This project has been ported to use Speechmatics for both the Speech-to-Text (STT) and Text-to-Speech (TTS) layers, replacing the previous multi-provider pipeline.

Status: Active Development 🛠️

While the core pipeline is functional, this demo serves primarily as a proof-of-concept to demonstrate how easy it is to use the Voice SDK to add Speechmatics to these applications.

Implementation Details

  • Unified Provider: Replaced separate STT/TTS services with a single Speechmatics integration.

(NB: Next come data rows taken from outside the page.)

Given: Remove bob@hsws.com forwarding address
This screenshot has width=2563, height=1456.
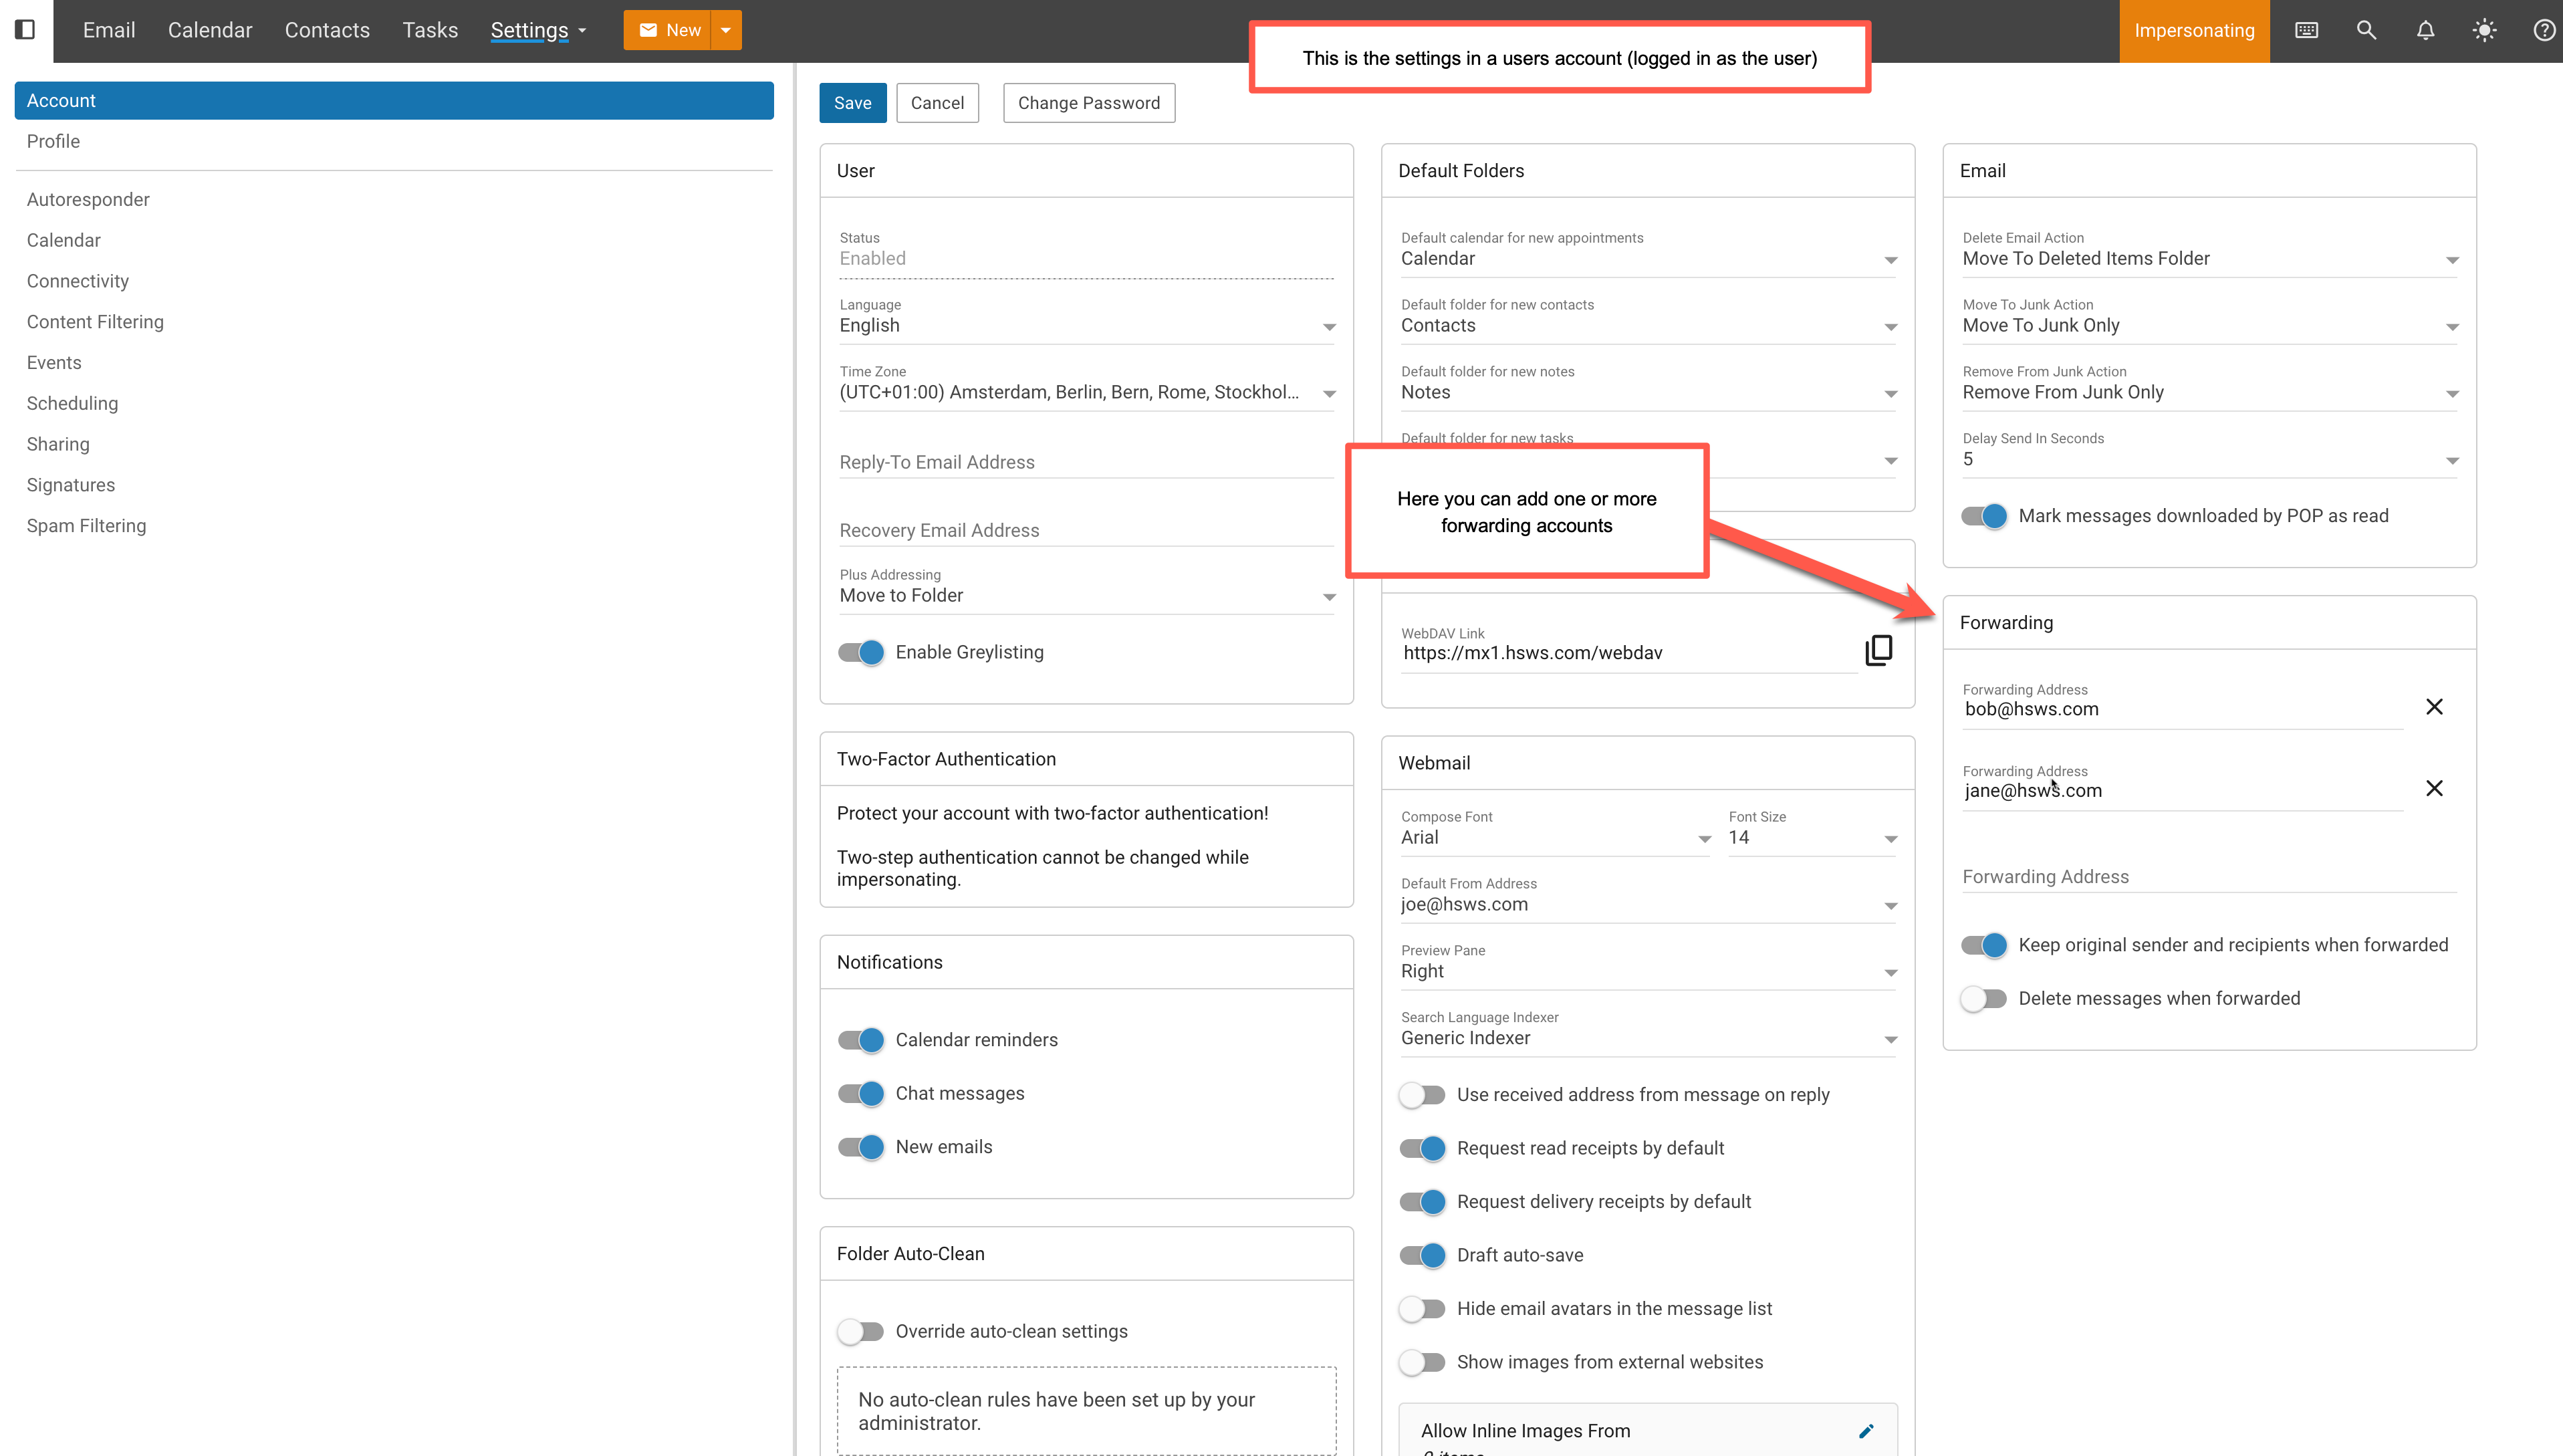Looking at the screenshot, I should click(2434, 707).
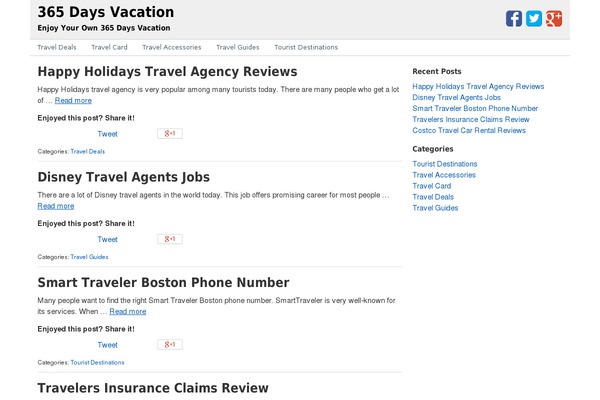The image size is (600, 400).
Task: Open Travelers Insurance Claims Review recent post link
Action: coord(471,119)
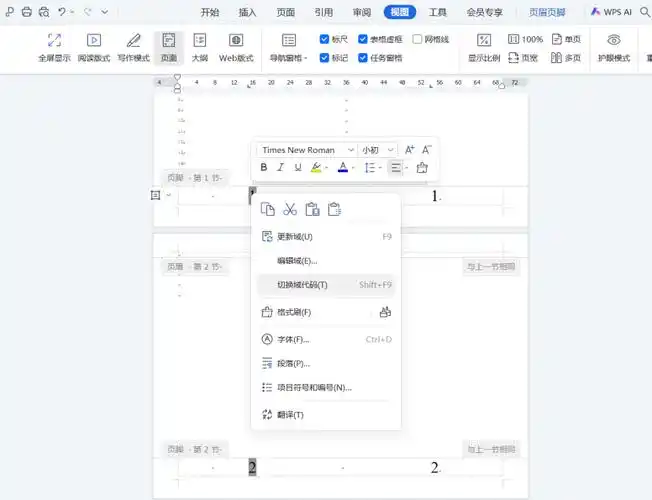Image resolution: width=652 pixels, height=500 pixels.
Task: Enable eye protection mode (护眼模式)
Action: pyautogui.click(x=613, y=47)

  • Async Queue: To accommodate the specific call-and-response nature of the Speechmatics WebSocket connection, an AsyncQueue has been implemented to manage the flow of events and maintain stable connections.

Known Limitations & Roadmap

  • Interruption Handling (Barge-in): The current implementation does not yet support "barge-in." If you interrupt the agent, it will continue speaking until it has finished processing all text in its output queue. It will not skip the remaining audio.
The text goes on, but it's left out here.